Voluntary Agreements

If you work with independent contractors, you usually don’t need to withhold tax. However, you and the contractor can enter into a voluntary agreement for PAYG withholding. This means you’ll withhold a set amount from each payment and remit it to the ATO on their behalf.

The withholding rate is either the contractor’s Commissioner’s Instalment Rate (CIR) or a flat rate of 20% if the CIR is not known or is less than 20%. Both parties must sign a written agreement for this arrangement. Either party can end the agreement at any time with written notice.

Other Payments and Special Provisions

There are also rules for other payments, such as lump sum payments, eligible termination payments, and certain taxable investments. It’s important to check whether withholding is required for each type of payment and to apply the correct withholding rates.

Reporting and Paying Withheld Amounts

Once you’ve withheld tax, you need to report and pay these amounts to the ATO. This is usually done through your business activity statement or via Single Touch Payroll for employee payments.

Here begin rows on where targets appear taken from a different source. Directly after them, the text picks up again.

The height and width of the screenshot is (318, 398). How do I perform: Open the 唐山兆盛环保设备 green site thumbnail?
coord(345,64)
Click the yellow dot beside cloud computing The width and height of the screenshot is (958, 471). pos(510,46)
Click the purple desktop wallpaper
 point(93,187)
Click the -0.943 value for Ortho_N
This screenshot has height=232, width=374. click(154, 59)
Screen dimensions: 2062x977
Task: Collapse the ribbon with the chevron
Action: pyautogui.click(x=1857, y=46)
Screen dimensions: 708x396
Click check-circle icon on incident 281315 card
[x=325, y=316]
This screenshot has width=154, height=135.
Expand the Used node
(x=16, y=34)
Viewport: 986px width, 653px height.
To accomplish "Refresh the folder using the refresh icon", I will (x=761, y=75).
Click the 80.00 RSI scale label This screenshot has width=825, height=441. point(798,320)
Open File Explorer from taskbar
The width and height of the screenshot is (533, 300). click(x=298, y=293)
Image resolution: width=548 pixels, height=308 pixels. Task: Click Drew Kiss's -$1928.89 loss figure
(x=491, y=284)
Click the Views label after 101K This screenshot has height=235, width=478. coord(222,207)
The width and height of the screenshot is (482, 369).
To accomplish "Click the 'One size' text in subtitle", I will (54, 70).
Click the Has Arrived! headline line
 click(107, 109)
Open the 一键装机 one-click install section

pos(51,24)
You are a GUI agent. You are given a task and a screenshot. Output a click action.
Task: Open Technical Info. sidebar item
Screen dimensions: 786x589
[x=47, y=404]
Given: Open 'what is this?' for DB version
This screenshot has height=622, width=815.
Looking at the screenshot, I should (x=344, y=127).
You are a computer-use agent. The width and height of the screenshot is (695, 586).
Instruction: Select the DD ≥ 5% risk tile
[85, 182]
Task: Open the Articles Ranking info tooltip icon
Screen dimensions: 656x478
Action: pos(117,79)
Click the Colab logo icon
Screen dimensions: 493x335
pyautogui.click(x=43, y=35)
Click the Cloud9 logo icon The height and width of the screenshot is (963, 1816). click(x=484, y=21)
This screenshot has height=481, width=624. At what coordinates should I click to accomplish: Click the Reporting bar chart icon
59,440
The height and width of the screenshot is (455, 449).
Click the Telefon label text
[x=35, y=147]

Single Touch Payroll (STP) Reporting

STP makes it easier to report wages, PAYG withholding, and superannuation to the ATO each payday. Employees can then access their income and tax withheld information through their myGov account.

Payment Schedules

How often you need to pay withheld amounts depends on your business size:

  • Small withholders: Quarterly

  • Medium withholders: Monthly

  • Large withholders: More frequently, sometimes weekly or daily

Meeting these deadlines is important to avoid penalties or interest charges. Good record keeping and reminders can help you stay on track.

Penalties and Compliance

The ATO takes compliance seriously. If you don’t withhold when required, withhold the wrong amount, or don’t report and pay on time, you could face penalties, interest, and even director penalties.

Since July 2019, you can only claim deductions for payments to workers if you’ve met your PAYG withholding and reporting obligations. This means failing to withhold can result in losing your deduction for the entire payment.

Keep records of all withholding activities for at least five years. This includes payment details, calculations, forms, and any statements received from payees.

Conclusion

Understanding withholding tax is essential for Australian businesses. By knowing when you need to withhold, how much tax to withhold, and how to report and pay these amounts, you can avoid penalties and keep your business running smoothly.

Tax rules and provisions can change, so it’s important to stay informed and review your processes regularly. If you’re unsure about your obligations or how they apply to your business, consider reaching out for professional advice.